> Input
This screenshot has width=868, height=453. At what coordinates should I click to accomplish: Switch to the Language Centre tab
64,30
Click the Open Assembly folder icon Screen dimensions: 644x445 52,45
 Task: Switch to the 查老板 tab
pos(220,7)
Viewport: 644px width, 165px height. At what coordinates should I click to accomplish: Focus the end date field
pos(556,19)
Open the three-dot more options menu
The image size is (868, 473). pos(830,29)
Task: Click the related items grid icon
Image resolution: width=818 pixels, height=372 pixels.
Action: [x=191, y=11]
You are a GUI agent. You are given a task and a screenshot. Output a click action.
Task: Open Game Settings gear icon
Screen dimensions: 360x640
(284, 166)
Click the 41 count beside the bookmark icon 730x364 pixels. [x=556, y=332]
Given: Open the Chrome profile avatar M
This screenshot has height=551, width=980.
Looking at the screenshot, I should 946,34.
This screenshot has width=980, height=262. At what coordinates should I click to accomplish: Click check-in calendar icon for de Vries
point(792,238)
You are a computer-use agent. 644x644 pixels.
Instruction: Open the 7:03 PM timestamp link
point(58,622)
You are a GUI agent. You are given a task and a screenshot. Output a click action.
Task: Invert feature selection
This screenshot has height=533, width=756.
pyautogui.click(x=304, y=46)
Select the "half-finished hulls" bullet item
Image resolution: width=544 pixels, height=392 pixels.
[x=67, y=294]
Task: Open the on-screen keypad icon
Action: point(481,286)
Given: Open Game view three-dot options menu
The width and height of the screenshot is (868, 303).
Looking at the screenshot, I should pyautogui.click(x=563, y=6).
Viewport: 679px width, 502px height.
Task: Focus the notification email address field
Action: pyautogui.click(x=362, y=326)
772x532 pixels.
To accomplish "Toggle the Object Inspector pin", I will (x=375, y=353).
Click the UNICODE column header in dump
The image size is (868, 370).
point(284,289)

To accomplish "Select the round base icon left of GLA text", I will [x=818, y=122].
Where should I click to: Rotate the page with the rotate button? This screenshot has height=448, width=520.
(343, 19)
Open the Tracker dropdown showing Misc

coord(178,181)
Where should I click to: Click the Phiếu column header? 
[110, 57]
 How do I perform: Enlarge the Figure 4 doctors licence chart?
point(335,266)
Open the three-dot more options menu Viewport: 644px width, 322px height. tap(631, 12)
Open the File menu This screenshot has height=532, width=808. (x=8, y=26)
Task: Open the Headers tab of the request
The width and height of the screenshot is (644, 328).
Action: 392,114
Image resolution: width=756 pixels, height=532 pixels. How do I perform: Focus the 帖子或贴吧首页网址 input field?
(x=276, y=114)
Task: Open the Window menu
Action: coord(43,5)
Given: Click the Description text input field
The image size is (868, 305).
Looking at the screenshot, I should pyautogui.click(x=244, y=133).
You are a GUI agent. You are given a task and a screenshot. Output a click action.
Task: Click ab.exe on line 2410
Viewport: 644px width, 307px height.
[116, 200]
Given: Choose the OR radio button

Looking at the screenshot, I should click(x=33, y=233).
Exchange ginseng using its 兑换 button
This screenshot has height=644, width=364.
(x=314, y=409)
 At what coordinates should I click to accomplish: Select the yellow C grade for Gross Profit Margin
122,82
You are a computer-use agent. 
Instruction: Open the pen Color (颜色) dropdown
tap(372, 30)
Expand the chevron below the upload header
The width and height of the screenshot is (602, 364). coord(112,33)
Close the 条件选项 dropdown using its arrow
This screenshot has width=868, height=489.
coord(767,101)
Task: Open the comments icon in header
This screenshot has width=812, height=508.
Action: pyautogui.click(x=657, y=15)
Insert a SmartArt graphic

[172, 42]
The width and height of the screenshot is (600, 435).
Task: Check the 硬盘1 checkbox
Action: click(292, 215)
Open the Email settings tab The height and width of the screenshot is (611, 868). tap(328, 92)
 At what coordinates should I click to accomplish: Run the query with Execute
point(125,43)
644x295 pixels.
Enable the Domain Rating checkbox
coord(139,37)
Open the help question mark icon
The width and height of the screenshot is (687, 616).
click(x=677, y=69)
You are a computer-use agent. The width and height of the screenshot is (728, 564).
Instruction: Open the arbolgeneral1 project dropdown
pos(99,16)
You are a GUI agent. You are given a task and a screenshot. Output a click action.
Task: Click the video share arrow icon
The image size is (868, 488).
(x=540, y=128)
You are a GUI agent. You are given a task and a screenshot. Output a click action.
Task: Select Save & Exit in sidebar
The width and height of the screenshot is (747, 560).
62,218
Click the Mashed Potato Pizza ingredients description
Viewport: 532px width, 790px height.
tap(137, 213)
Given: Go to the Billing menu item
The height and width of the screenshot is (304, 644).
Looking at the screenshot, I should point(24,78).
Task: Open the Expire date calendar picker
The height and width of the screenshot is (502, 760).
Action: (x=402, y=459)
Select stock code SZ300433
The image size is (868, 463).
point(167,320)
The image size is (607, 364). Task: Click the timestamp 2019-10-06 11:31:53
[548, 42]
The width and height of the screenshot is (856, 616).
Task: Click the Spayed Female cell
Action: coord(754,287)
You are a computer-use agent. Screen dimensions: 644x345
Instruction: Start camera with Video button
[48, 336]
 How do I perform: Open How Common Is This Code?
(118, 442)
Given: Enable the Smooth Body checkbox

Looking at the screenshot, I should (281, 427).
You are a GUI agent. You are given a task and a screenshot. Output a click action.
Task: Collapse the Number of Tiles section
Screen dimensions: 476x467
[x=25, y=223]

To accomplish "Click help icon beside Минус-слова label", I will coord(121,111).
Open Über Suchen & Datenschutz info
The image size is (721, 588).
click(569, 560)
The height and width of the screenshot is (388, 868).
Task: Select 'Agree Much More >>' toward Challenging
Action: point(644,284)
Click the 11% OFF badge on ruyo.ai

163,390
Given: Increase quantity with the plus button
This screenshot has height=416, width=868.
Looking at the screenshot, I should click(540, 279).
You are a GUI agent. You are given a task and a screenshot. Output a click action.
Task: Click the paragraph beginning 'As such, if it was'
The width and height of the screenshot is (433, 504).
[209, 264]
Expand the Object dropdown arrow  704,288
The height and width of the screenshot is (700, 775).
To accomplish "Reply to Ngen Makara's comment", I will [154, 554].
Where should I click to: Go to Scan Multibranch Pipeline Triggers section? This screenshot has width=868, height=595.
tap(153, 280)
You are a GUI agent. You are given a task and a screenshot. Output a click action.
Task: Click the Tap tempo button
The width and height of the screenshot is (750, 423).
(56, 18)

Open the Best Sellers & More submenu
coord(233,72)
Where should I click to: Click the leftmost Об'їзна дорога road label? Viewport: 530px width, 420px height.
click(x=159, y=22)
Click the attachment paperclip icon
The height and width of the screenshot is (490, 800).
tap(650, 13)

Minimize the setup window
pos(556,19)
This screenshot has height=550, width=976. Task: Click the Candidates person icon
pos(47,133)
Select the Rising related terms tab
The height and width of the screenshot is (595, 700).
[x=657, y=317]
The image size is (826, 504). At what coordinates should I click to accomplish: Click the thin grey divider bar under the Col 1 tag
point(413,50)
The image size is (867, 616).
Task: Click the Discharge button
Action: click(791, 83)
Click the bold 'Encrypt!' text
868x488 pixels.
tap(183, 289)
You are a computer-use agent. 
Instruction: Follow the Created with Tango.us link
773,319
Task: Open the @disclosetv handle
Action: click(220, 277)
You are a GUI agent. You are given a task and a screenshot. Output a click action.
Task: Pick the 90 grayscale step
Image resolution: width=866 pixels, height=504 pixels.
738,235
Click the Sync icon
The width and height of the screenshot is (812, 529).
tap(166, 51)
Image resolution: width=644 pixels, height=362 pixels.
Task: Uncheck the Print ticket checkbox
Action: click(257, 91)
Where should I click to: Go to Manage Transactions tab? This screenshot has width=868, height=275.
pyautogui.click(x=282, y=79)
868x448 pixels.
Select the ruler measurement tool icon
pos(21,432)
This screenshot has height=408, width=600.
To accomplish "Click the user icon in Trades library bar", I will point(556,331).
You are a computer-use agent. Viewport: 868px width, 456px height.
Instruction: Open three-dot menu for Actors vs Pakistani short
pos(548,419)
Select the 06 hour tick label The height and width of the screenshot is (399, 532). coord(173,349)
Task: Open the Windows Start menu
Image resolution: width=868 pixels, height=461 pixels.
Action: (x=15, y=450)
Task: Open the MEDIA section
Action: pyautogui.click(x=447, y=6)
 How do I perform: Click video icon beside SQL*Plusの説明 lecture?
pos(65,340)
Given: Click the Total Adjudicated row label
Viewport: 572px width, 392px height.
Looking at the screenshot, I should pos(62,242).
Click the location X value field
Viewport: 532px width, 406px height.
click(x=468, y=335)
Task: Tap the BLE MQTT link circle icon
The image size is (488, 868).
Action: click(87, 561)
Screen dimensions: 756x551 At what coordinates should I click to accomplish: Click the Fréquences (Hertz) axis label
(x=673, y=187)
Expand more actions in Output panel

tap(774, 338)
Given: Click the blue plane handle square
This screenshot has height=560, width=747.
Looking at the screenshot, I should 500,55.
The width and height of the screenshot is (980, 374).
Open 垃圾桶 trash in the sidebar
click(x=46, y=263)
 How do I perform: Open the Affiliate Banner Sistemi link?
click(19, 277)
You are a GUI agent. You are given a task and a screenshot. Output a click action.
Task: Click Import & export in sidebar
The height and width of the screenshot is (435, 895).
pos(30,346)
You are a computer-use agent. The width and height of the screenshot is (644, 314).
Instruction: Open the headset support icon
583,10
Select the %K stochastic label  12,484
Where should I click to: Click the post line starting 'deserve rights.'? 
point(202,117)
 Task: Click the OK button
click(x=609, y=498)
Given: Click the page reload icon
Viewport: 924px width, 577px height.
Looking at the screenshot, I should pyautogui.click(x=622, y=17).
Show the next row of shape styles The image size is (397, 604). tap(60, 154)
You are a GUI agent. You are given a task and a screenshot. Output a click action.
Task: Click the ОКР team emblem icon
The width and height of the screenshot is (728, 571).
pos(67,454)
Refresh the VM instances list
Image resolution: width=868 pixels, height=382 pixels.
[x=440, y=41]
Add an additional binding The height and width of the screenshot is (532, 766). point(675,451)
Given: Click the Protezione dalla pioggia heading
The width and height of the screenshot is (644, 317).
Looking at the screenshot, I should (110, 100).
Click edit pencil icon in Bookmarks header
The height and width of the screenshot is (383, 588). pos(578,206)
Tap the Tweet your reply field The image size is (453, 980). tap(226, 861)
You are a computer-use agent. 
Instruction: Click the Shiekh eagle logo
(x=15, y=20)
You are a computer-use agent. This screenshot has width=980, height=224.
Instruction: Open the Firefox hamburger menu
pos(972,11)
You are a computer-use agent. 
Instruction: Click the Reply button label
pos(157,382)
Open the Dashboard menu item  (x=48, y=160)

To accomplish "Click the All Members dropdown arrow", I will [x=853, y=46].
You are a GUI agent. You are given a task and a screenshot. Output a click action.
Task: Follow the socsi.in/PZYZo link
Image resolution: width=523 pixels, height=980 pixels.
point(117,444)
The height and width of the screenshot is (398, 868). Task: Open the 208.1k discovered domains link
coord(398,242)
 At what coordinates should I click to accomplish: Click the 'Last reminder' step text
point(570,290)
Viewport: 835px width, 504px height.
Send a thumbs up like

> What you will do
Working from the material above, retype exactly the lines from the one with "How do I perform: Open the" through the one with "Task: Click the ОКР team emblem icon", both included, and only those lines.

> Task response
 How do I perform: Open the Affiliate Banner Sistemi link?
click(19, 277)
You are a GUI agent. You are given a task and a screenshot. Output a click action.
Task: Click Import & export in sidebar
The height and width of the screenshot is (435, 895).
pos(30,346)
You are a computer-use agent. The width and height of the screenshot is (644, 314).
Instruction: Open the headset support icon
583,10
Select the %K stochastic label  12,484
Where should I click to: Click the post line starting 'deserve rights.'? 
point(202,117)
 Task: Click the OK button
click(x=609, y=498)
Given: Click the page reload icon
Viewport: 924px width, 577px height.
Looking at the screenshot, I should pyautogui.click(x=622, y=17).
Show the next row of shape styles The image size is (397, 604). tap(60, 154)
You are a GUI agent. You are given a task and a screenshot. Output a click action.
Task: Click the ОКР team emblem icon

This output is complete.